### THE PROBLEM
Select from the records below every line that has the word "Debug" in it.

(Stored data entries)
************

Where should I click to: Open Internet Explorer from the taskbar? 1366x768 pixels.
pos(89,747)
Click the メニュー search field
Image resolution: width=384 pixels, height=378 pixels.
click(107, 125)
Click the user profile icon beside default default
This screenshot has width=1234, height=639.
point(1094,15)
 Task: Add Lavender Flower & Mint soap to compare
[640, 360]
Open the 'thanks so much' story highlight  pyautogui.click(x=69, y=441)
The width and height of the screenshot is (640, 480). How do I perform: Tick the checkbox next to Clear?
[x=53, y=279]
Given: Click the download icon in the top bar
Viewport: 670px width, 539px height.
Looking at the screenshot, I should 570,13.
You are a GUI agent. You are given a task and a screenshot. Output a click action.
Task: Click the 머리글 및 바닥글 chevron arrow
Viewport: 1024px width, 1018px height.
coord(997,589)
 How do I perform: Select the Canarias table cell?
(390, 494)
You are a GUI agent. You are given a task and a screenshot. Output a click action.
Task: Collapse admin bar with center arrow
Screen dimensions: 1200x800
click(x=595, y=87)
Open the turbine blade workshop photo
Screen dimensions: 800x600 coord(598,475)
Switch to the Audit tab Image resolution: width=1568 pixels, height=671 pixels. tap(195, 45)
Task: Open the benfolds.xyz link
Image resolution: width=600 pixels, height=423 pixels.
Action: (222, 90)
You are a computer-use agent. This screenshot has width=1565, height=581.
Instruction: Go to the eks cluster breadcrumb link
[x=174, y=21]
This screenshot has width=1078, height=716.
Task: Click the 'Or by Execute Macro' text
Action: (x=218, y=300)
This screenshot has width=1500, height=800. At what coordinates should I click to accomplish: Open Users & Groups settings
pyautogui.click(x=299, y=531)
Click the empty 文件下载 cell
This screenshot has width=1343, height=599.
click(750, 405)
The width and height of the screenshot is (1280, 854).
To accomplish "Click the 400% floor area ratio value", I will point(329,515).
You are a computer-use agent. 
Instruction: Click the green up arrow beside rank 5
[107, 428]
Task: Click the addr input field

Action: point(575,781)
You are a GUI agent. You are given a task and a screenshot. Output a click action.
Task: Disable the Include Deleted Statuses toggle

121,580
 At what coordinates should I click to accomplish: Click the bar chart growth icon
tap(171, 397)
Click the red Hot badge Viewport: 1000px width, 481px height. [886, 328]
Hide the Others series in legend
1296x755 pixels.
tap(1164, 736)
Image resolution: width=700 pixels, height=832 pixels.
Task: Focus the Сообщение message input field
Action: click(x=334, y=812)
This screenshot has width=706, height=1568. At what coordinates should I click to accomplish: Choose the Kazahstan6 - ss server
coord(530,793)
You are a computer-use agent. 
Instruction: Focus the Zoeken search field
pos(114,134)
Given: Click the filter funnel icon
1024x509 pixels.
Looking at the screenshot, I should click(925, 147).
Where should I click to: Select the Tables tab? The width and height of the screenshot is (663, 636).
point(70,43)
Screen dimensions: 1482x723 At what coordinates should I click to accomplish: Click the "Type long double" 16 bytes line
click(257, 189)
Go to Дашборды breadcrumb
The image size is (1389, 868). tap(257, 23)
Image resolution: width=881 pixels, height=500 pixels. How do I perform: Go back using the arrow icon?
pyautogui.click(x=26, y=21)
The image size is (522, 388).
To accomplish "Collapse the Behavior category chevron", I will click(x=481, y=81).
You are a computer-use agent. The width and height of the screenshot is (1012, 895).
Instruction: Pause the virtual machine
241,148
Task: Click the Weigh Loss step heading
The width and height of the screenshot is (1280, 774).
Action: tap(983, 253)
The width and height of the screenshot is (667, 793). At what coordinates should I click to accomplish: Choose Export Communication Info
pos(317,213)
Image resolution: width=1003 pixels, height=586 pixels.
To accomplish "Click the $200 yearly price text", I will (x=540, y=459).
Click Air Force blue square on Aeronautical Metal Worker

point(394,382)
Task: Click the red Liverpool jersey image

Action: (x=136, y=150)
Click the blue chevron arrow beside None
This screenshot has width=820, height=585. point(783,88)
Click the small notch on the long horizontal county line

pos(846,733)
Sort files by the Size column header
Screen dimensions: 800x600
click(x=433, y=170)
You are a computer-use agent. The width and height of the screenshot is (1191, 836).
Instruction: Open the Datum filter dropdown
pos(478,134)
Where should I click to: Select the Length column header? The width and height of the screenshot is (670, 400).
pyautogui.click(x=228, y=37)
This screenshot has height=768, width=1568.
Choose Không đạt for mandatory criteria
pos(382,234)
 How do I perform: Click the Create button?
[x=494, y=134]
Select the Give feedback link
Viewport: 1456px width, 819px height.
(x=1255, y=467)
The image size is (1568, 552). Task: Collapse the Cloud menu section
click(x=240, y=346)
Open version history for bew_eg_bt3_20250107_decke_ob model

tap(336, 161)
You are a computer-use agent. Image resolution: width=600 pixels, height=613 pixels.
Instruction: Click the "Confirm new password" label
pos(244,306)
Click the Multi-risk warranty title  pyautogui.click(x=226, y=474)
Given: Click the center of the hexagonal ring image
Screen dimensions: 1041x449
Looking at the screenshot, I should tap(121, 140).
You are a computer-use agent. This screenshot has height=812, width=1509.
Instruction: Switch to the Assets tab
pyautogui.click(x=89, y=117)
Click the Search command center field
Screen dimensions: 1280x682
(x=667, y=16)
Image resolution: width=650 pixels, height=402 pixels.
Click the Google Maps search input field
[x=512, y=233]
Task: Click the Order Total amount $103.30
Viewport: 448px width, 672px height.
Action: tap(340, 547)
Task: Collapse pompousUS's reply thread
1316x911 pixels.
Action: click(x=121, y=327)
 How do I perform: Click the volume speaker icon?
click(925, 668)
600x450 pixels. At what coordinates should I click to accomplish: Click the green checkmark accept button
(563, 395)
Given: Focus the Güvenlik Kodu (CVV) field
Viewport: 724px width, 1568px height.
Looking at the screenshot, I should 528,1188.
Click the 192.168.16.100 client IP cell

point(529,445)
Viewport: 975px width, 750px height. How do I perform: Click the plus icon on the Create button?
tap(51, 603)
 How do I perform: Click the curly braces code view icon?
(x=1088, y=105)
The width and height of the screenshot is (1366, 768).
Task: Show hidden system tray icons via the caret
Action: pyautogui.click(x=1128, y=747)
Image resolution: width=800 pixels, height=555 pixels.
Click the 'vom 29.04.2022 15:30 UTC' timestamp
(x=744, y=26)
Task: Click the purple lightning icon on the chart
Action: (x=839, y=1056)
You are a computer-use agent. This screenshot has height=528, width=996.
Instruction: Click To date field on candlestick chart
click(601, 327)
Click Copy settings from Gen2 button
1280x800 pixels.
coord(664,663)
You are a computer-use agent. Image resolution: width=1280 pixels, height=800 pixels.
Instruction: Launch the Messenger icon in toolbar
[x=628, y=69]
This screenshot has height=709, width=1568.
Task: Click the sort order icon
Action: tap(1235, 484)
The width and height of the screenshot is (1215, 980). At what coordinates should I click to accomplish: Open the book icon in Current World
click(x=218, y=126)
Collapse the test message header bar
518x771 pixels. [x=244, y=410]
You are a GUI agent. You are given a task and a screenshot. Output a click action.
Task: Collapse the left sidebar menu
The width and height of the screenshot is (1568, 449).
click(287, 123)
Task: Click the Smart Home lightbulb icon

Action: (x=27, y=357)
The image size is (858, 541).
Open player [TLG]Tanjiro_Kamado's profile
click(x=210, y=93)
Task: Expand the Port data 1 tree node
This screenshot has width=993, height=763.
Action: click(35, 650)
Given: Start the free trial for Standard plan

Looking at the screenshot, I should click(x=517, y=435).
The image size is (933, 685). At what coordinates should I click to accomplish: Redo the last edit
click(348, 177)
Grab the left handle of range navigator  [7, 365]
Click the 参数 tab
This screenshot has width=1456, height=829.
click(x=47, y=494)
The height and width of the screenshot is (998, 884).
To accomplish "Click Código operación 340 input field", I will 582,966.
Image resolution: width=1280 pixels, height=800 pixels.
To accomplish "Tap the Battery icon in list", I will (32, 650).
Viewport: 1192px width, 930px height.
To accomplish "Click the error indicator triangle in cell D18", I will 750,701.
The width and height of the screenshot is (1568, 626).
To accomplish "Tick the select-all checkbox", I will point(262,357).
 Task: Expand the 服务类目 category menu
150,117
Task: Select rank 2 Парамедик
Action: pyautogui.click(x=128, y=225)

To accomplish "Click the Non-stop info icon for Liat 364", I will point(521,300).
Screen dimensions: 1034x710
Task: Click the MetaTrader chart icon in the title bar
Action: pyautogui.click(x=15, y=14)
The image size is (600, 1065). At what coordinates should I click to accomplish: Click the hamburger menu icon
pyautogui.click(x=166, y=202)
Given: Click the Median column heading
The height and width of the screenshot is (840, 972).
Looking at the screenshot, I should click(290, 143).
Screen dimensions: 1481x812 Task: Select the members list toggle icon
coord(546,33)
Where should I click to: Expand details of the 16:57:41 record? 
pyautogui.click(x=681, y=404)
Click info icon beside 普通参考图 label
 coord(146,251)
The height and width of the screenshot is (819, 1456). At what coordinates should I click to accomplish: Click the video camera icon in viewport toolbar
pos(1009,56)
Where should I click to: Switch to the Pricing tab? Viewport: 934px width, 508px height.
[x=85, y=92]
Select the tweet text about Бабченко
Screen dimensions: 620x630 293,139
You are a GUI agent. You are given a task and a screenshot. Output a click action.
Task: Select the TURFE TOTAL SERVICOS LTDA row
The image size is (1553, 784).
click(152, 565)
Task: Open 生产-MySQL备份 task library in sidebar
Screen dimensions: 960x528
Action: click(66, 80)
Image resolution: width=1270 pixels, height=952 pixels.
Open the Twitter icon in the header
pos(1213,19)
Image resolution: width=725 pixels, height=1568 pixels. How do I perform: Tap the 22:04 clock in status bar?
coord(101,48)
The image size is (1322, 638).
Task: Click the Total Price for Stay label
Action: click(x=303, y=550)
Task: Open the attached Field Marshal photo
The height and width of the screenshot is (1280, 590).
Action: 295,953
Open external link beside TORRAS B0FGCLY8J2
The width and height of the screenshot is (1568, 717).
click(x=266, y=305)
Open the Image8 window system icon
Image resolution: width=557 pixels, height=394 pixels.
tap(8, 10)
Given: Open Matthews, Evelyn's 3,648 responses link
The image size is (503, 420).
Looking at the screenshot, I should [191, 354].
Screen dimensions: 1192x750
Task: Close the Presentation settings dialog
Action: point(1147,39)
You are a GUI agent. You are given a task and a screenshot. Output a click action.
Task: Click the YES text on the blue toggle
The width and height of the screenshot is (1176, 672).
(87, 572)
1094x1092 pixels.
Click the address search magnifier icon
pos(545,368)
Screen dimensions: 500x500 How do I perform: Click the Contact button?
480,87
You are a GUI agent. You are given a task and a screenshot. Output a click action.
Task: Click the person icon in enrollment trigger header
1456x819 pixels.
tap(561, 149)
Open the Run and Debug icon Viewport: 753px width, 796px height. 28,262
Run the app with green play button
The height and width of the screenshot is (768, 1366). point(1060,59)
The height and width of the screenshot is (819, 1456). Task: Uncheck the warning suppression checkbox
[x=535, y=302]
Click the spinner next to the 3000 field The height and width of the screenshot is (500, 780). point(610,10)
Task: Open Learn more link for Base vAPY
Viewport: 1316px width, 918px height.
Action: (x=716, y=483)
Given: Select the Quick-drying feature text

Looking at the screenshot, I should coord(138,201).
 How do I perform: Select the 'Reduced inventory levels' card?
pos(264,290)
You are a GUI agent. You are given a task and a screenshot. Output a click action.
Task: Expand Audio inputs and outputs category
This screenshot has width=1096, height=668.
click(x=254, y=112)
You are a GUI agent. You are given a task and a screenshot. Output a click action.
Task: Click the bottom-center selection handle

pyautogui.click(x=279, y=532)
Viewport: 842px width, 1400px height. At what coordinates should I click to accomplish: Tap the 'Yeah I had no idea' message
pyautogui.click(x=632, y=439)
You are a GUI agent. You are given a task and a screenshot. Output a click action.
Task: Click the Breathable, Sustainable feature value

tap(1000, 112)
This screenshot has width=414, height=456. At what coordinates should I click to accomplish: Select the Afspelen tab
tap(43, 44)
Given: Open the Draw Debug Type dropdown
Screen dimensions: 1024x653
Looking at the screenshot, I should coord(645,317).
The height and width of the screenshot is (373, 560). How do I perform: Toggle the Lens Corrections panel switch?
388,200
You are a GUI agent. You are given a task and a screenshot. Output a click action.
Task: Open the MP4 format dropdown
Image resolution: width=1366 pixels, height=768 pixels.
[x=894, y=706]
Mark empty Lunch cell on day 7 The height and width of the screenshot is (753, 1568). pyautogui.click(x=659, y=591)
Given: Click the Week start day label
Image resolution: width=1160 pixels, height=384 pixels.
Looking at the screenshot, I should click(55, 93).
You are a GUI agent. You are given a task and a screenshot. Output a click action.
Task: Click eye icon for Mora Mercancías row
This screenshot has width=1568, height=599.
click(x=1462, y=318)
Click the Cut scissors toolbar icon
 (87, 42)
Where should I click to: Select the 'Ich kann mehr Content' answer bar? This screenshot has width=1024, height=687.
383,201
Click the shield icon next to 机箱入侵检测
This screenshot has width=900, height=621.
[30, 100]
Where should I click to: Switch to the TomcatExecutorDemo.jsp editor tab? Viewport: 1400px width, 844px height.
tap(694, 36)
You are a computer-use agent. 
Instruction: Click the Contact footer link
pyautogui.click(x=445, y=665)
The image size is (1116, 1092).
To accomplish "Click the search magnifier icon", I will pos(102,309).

************

### EXERCISE ANSWER
Open the Run and Debug icon Viewport: 753px width, 796px height. 28,262
Given: Open the Draw Debug Type dropdown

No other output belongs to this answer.